Naturalnie nie istniała wtedy taka instytucja jak importer odzieży używanej (-> scand-all.pl), a właściwie nie istniał formalny handel zagraniczny.
Jeżeli sądzisz, że znajdziesz interesujące treści w sieci, to
przejdź do opisywanego problemu i kliknij w odnośnik znajdujący się tutaj.

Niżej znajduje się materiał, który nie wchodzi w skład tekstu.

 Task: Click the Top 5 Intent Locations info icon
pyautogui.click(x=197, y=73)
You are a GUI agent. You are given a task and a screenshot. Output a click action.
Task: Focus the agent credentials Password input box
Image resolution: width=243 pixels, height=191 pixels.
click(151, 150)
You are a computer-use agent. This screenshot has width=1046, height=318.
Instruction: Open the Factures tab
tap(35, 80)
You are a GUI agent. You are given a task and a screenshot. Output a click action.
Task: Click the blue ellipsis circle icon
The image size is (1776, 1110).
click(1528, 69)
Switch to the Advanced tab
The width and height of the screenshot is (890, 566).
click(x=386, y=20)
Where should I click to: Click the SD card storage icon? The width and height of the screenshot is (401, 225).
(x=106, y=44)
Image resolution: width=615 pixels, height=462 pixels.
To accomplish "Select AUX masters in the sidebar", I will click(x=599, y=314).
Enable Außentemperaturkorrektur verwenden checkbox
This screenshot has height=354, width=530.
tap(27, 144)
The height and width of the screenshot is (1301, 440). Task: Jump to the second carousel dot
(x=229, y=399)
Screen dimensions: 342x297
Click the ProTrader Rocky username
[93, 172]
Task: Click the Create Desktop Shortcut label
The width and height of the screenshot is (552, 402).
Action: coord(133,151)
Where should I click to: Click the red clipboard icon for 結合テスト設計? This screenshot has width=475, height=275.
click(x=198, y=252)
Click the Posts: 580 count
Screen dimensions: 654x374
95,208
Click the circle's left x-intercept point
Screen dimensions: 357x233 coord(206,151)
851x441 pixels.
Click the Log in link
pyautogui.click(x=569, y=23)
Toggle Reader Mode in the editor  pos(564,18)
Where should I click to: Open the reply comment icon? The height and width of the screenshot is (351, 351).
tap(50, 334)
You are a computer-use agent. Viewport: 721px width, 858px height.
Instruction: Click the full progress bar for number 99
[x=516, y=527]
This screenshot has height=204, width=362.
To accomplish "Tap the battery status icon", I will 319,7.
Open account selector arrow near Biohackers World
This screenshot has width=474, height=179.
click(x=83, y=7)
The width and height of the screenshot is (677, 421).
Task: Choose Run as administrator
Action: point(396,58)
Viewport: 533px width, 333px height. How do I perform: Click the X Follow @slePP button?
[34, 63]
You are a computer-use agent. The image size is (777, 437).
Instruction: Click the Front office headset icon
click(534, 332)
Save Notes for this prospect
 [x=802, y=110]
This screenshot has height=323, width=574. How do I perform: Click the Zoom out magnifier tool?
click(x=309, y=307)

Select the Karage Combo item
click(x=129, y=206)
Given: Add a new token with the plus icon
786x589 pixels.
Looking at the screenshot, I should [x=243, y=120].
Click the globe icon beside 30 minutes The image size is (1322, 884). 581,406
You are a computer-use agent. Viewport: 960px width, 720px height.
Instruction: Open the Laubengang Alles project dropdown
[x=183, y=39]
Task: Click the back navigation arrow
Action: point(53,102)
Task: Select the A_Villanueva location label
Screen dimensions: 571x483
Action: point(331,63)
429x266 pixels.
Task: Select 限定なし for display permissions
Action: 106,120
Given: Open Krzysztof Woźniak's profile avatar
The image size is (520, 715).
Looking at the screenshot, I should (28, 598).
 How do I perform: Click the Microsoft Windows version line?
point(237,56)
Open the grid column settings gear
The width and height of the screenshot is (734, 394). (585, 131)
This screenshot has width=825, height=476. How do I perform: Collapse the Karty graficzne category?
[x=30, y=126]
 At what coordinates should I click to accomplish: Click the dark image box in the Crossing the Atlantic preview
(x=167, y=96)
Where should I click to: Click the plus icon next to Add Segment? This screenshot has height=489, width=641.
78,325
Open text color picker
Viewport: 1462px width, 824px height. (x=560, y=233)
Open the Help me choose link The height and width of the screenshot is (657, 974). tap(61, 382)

Nieoficjalnie dało się sprowadzić
niemało choć nastręczało to sporo koleżeństwa, samozaparcia i dużo
gotówki, jednakże gotówka w PRL-u to był pomniejszy kłopot. W każdym mieście wojewódzkim można było znaleźć punkty gdzie wyprzedawał nielegalny importer odzieży używanej z Zachodu. Do kultury wniknęły nazwy takie jak Bazar Różyckiego - punkty jakie przez długie lata były oazami normalnej gospodarki. Rzecz jasna egzystowały one w szarej strefie tolerowanej przez władze gdyż sama władza korzystała z dobrodziejstw owych punktów.
Nie zdumiewa więc zjawisko, że w naszej świadomości do dziś pozostały przekonania że to co zachodnie jest lepsze, ładniejsze nawet gdy używane.
Rzecz jasna współczesna modnisia nie musi już korzystać z szemranych bazarków, starczy że wybierze się do marketu z jakim współdziała importer
odzieży używanej żeby za parę złotych i w kilka godzin poszukiwań wyszukać coś interesującego dla siebie. Jednocześnie będzie modnie ekologiczna, bo da "drugie życie" używanym ubraniem. Zaspokajamy również w ów sposób potrzebę oszczędności oraz pomysłowości.